### Input records:
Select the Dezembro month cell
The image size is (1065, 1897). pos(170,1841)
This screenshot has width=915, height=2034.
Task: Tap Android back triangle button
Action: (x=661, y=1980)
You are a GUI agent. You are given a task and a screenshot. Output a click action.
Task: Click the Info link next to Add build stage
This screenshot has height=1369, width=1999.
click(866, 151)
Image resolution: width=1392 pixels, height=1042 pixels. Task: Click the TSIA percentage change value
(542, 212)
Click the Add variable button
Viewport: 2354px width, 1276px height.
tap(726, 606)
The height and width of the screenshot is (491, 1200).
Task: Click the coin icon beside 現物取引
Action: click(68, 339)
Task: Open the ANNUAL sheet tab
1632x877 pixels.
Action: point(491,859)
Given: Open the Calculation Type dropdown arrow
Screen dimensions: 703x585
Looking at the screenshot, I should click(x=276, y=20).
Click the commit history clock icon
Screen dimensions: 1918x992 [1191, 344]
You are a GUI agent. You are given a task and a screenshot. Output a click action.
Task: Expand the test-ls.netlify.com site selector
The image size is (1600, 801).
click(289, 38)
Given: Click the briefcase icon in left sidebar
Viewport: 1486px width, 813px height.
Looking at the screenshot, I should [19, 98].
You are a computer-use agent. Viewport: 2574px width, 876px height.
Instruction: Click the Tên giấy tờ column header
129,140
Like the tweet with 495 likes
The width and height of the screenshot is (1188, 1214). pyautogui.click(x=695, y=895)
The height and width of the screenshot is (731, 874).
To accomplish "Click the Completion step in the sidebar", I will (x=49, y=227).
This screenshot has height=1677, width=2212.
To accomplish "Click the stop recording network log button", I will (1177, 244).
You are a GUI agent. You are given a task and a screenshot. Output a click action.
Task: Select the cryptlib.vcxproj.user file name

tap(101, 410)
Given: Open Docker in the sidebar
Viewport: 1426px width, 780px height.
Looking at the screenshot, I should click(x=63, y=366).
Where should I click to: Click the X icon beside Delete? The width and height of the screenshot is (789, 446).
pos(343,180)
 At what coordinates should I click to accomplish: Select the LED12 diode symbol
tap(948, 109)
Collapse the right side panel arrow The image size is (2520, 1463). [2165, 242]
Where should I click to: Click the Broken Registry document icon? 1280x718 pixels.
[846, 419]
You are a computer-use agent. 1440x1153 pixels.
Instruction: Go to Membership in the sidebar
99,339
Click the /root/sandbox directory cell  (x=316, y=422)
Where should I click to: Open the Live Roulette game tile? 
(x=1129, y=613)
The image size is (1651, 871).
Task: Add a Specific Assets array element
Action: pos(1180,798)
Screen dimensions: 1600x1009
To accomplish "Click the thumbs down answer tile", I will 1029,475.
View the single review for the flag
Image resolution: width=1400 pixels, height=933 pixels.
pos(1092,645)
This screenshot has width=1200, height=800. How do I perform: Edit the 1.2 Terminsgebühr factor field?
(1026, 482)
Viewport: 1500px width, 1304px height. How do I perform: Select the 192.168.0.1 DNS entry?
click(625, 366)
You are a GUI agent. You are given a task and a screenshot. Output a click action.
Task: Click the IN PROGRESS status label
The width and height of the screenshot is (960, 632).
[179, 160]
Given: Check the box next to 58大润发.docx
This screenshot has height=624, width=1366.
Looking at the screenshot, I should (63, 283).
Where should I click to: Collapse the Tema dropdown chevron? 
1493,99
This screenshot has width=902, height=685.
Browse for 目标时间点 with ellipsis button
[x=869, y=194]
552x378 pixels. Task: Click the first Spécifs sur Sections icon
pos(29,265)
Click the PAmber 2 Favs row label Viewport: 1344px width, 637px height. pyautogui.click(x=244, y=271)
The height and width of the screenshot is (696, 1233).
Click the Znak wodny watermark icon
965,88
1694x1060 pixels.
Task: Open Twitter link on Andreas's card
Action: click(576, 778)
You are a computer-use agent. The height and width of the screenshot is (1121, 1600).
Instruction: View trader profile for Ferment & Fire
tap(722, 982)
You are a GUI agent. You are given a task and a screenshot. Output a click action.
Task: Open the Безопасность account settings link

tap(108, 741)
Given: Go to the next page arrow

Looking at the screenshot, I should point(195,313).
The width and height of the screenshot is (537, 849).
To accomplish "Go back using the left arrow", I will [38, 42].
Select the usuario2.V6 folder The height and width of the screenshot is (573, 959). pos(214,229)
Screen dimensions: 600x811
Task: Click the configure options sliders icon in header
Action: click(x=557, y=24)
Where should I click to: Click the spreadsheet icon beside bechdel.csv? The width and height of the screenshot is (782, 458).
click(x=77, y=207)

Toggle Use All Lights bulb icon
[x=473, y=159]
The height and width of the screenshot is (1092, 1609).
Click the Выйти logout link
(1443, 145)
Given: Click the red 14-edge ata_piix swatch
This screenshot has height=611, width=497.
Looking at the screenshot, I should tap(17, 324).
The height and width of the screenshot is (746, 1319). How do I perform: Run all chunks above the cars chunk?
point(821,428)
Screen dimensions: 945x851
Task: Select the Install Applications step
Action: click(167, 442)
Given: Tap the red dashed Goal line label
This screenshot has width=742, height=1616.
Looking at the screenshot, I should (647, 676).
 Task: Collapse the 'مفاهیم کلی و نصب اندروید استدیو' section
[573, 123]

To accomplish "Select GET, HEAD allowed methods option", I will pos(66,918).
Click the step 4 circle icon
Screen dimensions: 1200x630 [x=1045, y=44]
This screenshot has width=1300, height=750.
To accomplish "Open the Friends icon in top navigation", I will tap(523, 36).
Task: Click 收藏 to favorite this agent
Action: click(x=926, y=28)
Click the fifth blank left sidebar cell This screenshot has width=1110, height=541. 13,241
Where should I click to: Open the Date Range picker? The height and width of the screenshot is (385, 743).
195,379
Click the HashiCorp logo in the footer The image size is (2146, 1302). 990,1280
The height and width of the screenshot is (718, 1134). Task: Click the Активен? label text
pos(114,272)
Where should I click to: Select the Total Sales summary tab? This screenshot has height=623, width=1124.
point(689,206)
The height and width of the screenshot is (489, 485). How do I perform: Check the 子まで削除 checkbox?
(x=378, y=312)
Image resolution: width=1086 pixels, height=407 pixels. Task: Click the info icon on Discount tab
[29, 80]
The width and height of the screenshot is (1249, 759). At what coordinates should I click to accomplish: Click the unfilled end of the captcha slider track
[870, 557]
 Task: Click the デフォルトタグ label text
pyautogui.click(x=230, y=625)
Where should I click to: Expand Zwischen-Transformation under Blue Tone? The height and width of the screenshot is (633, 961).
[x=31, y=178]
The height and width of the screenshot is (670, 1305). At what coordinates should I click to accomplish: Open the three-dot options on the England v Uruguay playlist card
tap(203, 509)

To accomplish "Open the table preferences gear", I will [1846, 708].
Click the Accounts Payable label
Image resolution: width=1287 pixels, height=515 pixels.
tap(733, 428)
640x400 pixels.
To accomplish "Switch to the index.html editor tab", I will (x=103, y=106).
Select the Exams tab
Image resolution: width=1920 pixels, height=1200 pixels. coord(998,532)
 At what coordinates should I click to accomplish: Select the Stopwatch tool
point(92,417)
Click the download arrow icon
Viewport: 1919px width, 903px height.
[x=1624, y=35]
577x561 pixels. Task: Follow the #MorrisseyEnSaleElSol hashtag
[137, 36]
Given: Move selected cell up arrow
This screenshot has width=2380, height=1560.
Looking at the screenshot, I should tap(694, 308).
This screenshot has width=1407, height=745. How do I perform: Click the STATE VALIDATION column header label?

### Short task:
Arrange every line of the material above as a Markdown table with the columns "Row" and "Line". Put a running row number in the first column and the line itself in the second, leaving out blank lines.

### Answer to this task:
| Row | Line |
|---|---|
| 1 | Select the Dezembro month cell |
| 2 | The image size is (1065, 1897). pos(170,1841) |
| 3 | This screenshot has width=915, height=2034. |
| 4 | Task: Tap Android back triangle button |
| 5 | Action: (x=661, y=1980) |
| 6 | You are a GUI agent. You are given a task and a screenshot. Output a click action. |
| 7 | Task: Click the Info link next to Add build stage |
| 8 | This screenshot has height=1369, width=1999. |
| 9 | click(866, 151) |
| 10 | Image resolution: width=1392 pixels, height=1042 pixels. Task: Click the TSIA percentage change value |
| 11 | (542, 212) |
| 12 | Click the Add variable button |
| 13 | Viewport: 2354px width, 1276px height. |
| 14 | tap(726, 606) |
| 15 | The height and width of the screenshot is (491, 1200). |
| 16 | Task: Click the coin icon beside 現物取引 |
| 17 | Action: click(68, 339) |
| 18 | Task: Open the ANNUAL sheet tab |
| 19 | 1632x877 pixels. |
| 20 | Action: point(491,859) |
| 21 | Given: Open the Calculation Type dropdown arrow |
| 22 | Screen dimensions: 703x585 |
| 23 | Looking at the screenshot, I should click(x=276, y=20). |
| 24 | Click the commit history clock icon |
| 25 | Screen dimensions: 1918x992 [1191, 344] |
| 26 | You are a GUI agent. You are given a task and a screenshot. Output a click action. |
| 27 | Task: Expand the test-ls.netlify.com site selector |
| 28 | The image size is (1600, 801). |
| 29 | click(289, 38) |
| 30 | Given: Click the briefcase icon in left sidebar |
| 31 | Viewport: 1486px width, 813px height. |
| 32 | Looking at the screenshot, I should [19, 98]. |
| 33 | You are a computer-use agent. Viewport: 2574px width, 876px height. |
| 34 | Instruction: Click the Tên giấy tờ column header |
| 35 | 129,140 |
| 36 | Like the tweet with 495 likes |
| 37 | The width and height of the screenshot is (1188, 1214). pyautogui.click(x=695, y=895) |
| 38 | The height and width of the screenshot is (731, 874). |
| 39 | To accomplish "Click the Completion step in the sidebar", I will (x=49, y=227). |
| 40 | This screenshot has height=1677, width=2212. |
| 41 | To accomplish "Click the stop recording network log button", I will (1177, 244). |
| 42 | You are a GUI agent. You are given a task and a screenshot. Output a click action. |
| 43 | Task: Select the cryptlib.vcxproj.user file name |
| 44 | tap(101, 410) |
| 45 | Given: Open Docker in the sidebar |
| 46 | Viewport: 1426px width, 780px height. |
| 47 | Looking at the screenshot, I should click(x=63, y=366). |
| 48 | Where should I click to: Click the X icon beside Delete? The width and height of the screenshot is (789, 446). |
| 49 | pos(343,180) |
| 50 |  At what coordinates should I click to accomplish: Select the LED12 diode symbol |
| 51 | tap(948, 109) |
| 52 | Collapse the right side panel arrow The image size is (2520, 1463). [2165, 242] |
| 53 | Where should I click to: Click the Broken Registry document icon? 1280x718 pixels. |
| 54 | [846, 419] |
| 55 | You are a computer-use agent. 1440x1153 pixels. |
| 56 | Instruction: Go to Membership in the sidebar |
| 57 | 99,339 |
| 58 | Click the /root/sandbox directory cell  (x=316, y=422) |
| 59 | Where should I click to: Open the Live Roulette game tile?  |
| 60 | (x=1129, y=613) |
| 61 | The image size is (1651, 871). |
| 62 | Task: Add a Specific Assets array element |
| 63 | Action: pos(1180,798) |
| 64 | Screen dimensions: 1600x1009 |
| 65 | To accomplish "Click the thumbs down answer tile", I will 1029,475. |
| 66 | View the single review for the flag |
| 67 | Image resolution: width=1400 pixels, height=933 pixels. |
| 68 | pos(1092,645) |
| 69 | This screenshot has width=1200, height=800. How do I perform: Edit the 1.2 Terminsgebühr factor field? |
| 70 | (1026, 482) |
| 71 | Viewport: 1500px width, 1304px height. How do I perform: Select the 192.168.0.1 DNS entry? |
| 72 | click(625, 366) |
| 73 | You are a GUI agent. You are given a task and a screenshot. Output a click action. |
| 74 | Task: Click the IN PROGRESS status label |
| 75 | The width and height of the screenshot is (960, 632). |
| 76 | [179, 160] |
| 77 | Given: Check the box next to 58大润发.docx |
| 78 | This screenshot has height=624, width=1366. |
| 79 | Looking at the screenshot, I should (63, 283). |
| 80 | Where should I click to: Collapse the Tema dropdown chevron?  |
| 81 | 1493,99 |
| 82 | This screenshot has width=902, height=685. |
| 83 | Browse for 目标时间点 with ellipsis button |
| 84 | [x=869, y=194] |
| 85 | 552x378 pixels. Task: Click the first Spécifs sur Sections icon |
| 86 | pos(29,265) |
| 87 | Click the PAmber 2 Favs row label Viewport: 1344px width, 637px height. pyautogui.click(x=244, y=271) |
| 88 | The height and width of the screenshot is (696, 1233). |
| 89 | Click the Znak wodny watermark icon |
| 90 | 965,88 |
| 91 | 1694x1060 pixels. |
| 92 | Task: Open Twitter link on Andreas's card |
| 93 | Action: click(576, 778) |
| 94 | You are a computer-use agent. The height and width of the screenshot is (1121, 1600). |
| 95 | Instruction: View trader profile for Ferment & Fire |
| 96 | tap(722, 982) |
| 97 | You are a GUI agent. You are given a task and a screenshot. Output a click action. |
| 98 | Task: Open the Безопасность account settings link |
| 99 | tap(108, 741) |
| 100 | Given: Go to the next page arrow |
| 101 | Looking at the screenshot, I should point(195,313). |
| 102 | The width and height of the screenshot is (537, 849). |
| 103 | To accomplish "Go back using the left arrow", I will [38, 42]. |
| 104 | Select the usuario2.V6 folder The height and width of the screenshot is (573, 959). pos(214,229) |
| 105 | Screen dimensions: 600x811 |
| 106 | Task: Click the configure options sliders icon in header |
| 107 | Action: click(x=557, y=24) |
| 108 | Where should I click to: Click the spreadsheet icon beside bechdel.csv? The width and height of the screenshot is (782, 458). |
| 109 | click(x=77, y=207) |
| 110 | Toggle Use All Lights bulb icon |
| 111 | [x=473, y=159] |
| 112 | The height and width of the screenshot is (1092, 1609). |
| 113 | Click the Выйти logout link |
| 114 | (1443, 145) |
| 115 | Given: Click the red 14-edge ata_piix swatch |
| 116 | This screenshot has height=611, width=497. |
| 117 | Looking at the screenshot, I should tap(17, 324). |
| 118 | The height and width of the screenshot is (746, 1319). How do I perform: Run all chunks above the cars chunk? |
| 119 | point(821,428) |
| 120 | Screen dimensions: 945x851 |
| 121 | Task: Select the Install Applications step |
| 122 | Action: click(167, 442) |
| 123 | Given: Tap the red dashed Goal line label |
| 124 | This screenshot has width=742, height=1616. |
| 125 | Looking at the screenshot, I should (647, 676). |
| 126 |  Task: Collapse the 'مفاهیم کلی و نصب اندروید استدیو' section |
| 127 | [573, 123] |
| 128 | To accomplish "Select GET, HEAD allowed methods option", I will pos(66,918). |
| 129 | Click the step 4 circle icon |
| 130 | Screen dimensions: 1200x630 [x=1045, y=44] |
| 131 | This screenshot has width=1300, height=750. |
| 132 | To accomplish "Open the Friends icon in top navigation", I will tap(523, 36). |
| 133 | Task: Click 收藏 to favorite this agent |
| 134 | Action: click(x=926, y=28) |
| 135 | Click the fifth blank left sidebar cell This screenshot has width=1110, height=541. 13,241 |
| 136 | Where should I click to: Open the Date Range picker? The height and width of the screenshot is (385, 743). |
| 137 | 195,379 |
| 138 | Click the HashiCorp logo in the footer The image size is (2146, 1302). 990,1280 |
| 139 | The height and width of the screenshot is (718, 1134). Task: Click the Активен? label text |
| 140 | pos(114,272) |
| 141 | Where should I click to: Select the Total Sales summary tab? This screenshot has height=623, width=1124. |
| 142 | point(689,206) |
| 143 | The height and width of the screenshot is (489, 485). How do I perform: Check the 子まで削除 checkbox? |
| 144 | (x=378, y=312) |
| 145 | Image resolution: width=1086 pixels, height=407 pixels. Task: Click the info icon on Discount tab |
| 146 | [29, 80] |
| 147 | The width and height of the screenshot is (1249, 759). At what coordinates should I click to accomplish: Click the unfilled end of the captcha slider track |
| 148 | [870, 557] |
| 149 |  Task: Click the デフォルトタグ label text |
| 150 | pyautogui.click(x=230, y=625) |
| 151 | Where should I click to: Expand Zwischen-Transformation under Blue Tone? The height and width of the screenshot is (633, 961). |
| 152 | [x=31, y=178] |
| 153 | The height and width of the screenshot is (670, 1305). At what coordinates should I click to accomplish: Open the three-dot options on the England v Uruguay playlist card |
| 154 | tap(203, 509) |
| 155 | To accomplish "Open the table preferences gear", I will [1846, 708]. |
| 156 | Click the Accounts Payable label |
| 157 | Image resolution: width=1287 pixels, height=515 pixels. |
| 158 | tap(733, 428) |
| 159 | 640x400 pixels. |
| 160 | To accomplish "Switch to the index.html editor tab", I will (x=103, y=106). |
| 161 | Select the Exams tab |
| 162 | Image resolution: width=1920 pixels, height=1200 pixels. coord(998,532) |
| 163 |  At what coordinates should I click to accomplish: Select the Stopwatch tool |
| 164 | point(92,417) |
| 165 | Click the download arrow icon |
| 166 | Viewport: 1919px width, 903px height. |
| 167 | [x=1624, y=35] |
| 168 | 577x561 pixels. Task: Follow the #MorrisseyEnSaleElSol hashtag |
| 169 | [137, 36] |
| 170 | Given: Move selected cell up arrow |
| 171 | This screenshot has width=2380, height=1560. |
| 172 | Looking at the screenshot, I should tap(694, 308). |
| 173 | This screenshot has width=1407, height=745. How do I perform: Click the STATE VALIDATION column header label? |